Output only the lines of the entries that follow, starting at the one with "Open the Frenos" and running down to the one with "Switch Queries to text mode icon", both included and unchanged.

→ Dataset extract

_ _ _ _ _ _ _

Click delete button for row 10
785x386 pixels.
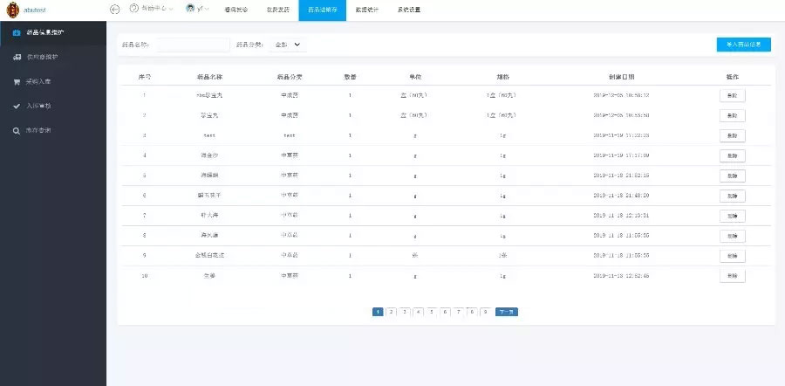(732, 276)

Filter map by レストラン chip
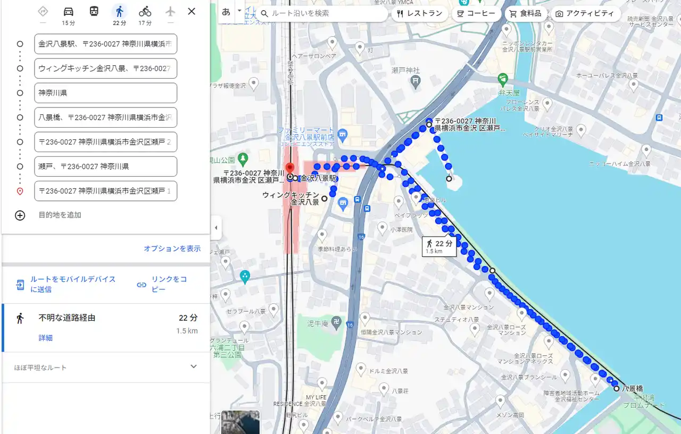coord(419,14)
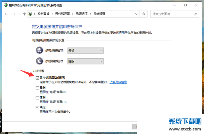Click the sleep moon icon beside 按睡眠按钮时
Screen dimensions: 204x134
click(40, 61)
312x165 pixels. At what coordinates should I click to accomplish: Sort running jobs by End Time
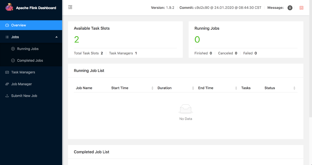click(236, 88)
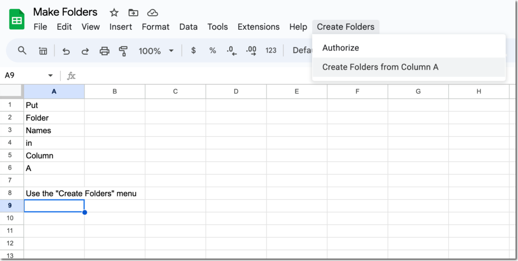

_ _ _ _ _ _ _

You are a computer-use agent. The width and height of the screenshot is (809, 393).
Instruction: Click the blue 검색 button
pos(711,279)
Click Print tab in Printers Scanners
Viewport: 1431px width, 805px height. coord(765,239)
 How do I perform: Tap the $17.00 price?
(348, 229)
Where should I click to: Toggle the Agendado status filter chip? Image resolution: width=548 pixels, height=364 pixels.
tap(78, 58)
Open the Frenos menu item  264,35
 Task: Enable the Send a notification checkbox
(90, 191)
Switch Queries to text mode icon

_ _ _ _ _ _ _

→ Output of the task
Open the Frenos menu item  264,35
 Task: Enable the Send a notification checkbox
(90, 191)
Switch Queries to text mode icon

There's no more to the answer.